Doctoral Dissertations

Date of Award

12-2007

Degree Type

Dissertation

Degree Name

Doctor of Philosophy

Major

English

Major Professor

Robert Stillman

Committee Members

Allen Carroll, Heather Hirschfeld, Robert Bast

Abstract

While sixteenth-century citizens of England and the Continent read, interpreted, and appropriated The Book of Revelation for a number of purposes, Edmund Spenser’s primary motivation was to find a source of his poetic theory and practice, as well as his poetic themes and imagery. Spenser began his literary career in 1569 with the anonymous publication of his English translation of Jan van der Noot’s Theatre for Worldlings, which concluded with four sonnets based on scenes from Revelation. My project examines the ways in which Revelation, or Apocalypse as it was frequently called in the period, remained a significant creative fountainhead to Spenser throughout his career, well beyond his initial affiliation with Van der Noot’s work. Though I demonstrate evidence of this claim in a number of Spenser’s poems, my primary focus is upon The Faerie Queene, which is not only an interpretation of Apocalypse, but is also itself an apocalyptic work of literature.

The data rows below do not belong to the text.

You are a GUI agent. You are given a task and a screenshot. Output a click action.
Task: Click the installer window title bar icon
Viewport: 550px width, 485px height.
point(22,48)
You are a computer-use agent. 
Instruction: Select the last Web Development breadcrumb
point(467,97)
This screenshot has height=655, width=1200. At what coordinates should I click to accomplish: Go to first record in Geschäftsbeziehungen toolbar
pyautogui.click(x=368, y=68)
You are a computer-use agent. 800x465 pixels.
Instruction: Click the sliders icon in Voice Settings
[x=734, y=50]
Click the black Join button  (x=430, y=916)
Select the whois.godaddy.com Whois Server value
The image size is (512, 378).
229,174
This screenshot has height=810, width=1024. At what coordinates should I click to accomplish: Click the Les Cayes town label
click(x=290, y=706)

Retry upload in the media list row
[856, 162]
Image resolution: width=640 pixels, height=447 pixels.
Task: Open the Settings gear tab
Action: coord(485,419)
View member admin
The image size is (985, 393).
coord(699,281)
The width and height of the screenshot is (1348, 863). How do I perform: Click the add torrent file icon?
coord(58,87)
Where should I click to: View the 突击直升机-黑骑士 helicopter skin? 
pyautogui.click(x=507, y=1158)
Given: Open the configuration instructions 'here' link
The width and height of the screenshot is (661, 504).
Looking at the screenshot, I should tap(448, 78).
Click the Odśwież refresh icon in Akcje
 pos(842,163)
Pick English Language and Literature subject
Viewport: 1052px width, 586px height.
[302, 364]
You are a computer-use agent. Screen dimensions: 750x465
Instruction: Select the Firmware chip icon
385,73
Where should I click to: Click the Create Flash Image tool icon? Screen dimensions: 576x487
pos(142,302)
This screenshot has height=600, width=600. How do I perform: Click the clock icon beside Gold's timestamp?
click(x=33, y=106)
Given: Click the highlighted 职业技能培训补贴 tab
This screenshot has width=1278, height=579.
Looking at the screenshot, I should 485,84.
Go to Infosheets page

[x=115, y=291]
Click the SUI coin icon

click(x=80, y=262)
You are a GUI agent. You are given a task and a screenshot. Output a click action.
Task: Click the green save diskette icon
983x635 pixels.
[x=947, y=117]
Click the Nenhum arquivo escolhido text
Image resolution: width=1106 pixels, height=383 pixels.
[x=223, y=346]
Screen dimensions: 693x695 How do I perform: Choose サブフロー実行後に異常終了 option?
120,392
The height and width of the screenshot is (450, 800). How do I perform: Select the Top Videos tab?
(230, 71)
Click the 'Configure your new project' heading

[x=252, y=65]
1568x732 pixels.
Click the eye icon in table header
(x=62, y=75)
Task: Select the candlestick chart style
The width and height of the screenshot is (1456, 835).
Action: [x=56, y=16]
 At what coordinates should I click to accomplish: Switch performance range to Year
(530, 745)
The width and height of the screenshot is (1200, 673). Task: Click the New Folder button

Although scholars have noted Spenser’s allusions to Apocalypse primarily in Books One and Five of The Faerie Queene, my project cites passages and poetic strategies from each of the poem’s seven books in order to demonstrate a more pervasive apocalyptic presence in the work than has been previously thought. My analysis examines The Faerie Queene in the context of the contemporary readings of Revelation prevalent in the poem’s immediate culture, and explores the hermeneutics by which contemporary Reformed readers would have approached the Bible, Revelation in particular, and Spenser’s poem. In addition, this project examines the ways in which Spenser’s poetics utilizes the apocalyptic strategies of recapitulation, intensification, and augmentation.

Like Revelation, Spenser’s work evokes a pious form of cognitive dissonance in its readers, evident in the intensifying complaints of figures in the poem. Ultimately, the dissonance, first experienced by the poet-prophet who sees a transcendent vision yet to be fulfilled, is passed to readers, in whom it fosters the desire for transcendence (otherwise known as faith). Though many exegetes of Revelation in the late sixteenth century promoted absolute mastery of apocalyptic knowledge as a sign of the godly, Spenser, in The Faerie Queene, argues that indeterminacy is the virtue of Apocalypse, and that cognitive dissonance is necessary for the faith of true believers who remain active in the fight, waiting for the End and trusting that their longing for consummate knowledge will one day be fulfilled.